3.8 million British children in poverty
Official British government figures released on March 27 revealed that in the past year, the number of children in Britain living in relative poverty increased by 200,000. According to the March 27 BBC News, in 2005-06 the total number of children who satisfied the official definition of relative poverty — living in households with incomes equalling less than 60% of the national average when housing costs are included — rose from 3.6 million to a staggering 3.8 million.
The statistics — released by the Department for Work and Pensions (DWP) — exposed yet another New Labour false promise. According to the April 7 Socialist Worker, in a 1999 speech reminiscent of his now infamous 1997 claim that ours would be the first generation in history never to send our children to war, Prime Minister Tony Blair declared: "Our historic aim will be for ours to be the first generation to end child poverty forever, and it will take a generation.

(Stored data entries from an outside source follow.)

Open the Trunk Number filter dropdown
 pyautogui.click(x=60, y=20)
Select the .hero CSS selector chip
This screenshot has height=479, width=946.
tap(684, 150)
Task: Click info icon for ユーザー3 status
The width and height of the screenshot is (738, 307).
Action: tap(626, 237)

It is a 20-year mission, but I believe it can be done."
In light of the DWP statistics, child poverty campaigners poured scorn on Blair's hollow rhetoric. BBC News quoted Martin Narey of the children's charity Barnado's as saying: "This is a moral disgrace. In 1999, we were all excited by the government's determination to eradicate child poverty and, on the way, to halve it by 2010." Claire Tickell, of the children's charity NCH, told the March 28 Morning Star that the DWP statistics were "a disgrace in a country that is one of the richest in the world".

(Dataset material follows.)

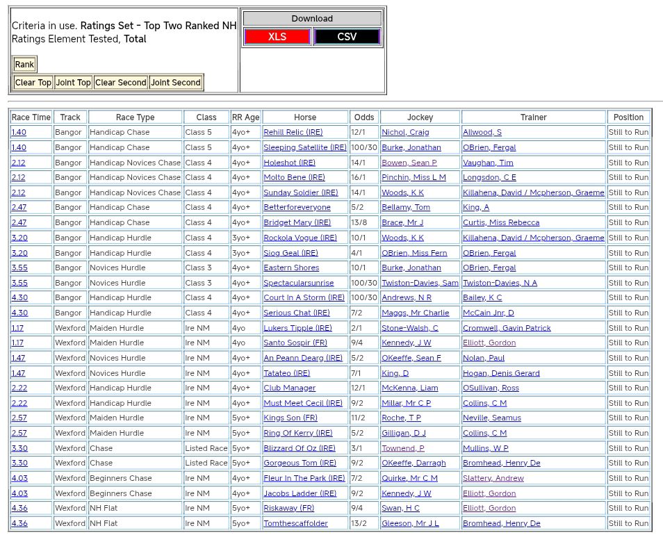Screen dimensions: 663x542
Task: View trainer Allwood, S profile
Action: [x=482, y=132]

The March 31 Socialist Worker pointed out that according to the same set of statistics there had been a rise "of half a million in the number of people of working age living in relative poverty after housing costs in 2005-6".
Earlier this year UNICEF, the United Nations children's organisation, published a report — Child Poverty in Perspective: An Overview of Child Well-Being in Rich Countries — that ranked Britain last out of 21 wealthy industrial countries surveyed on the basis of 40 indicators relating to child poverty, family relationships and health. One of the authors of the report, Professor Jonathan Bradshaw of York University, told the February 14 BBC News that Britain's appalling performance was due to "long term under-investment and a dog-eat-dog society". The US joined Britain at the bottom end of the UNICEF league table, in 20th place.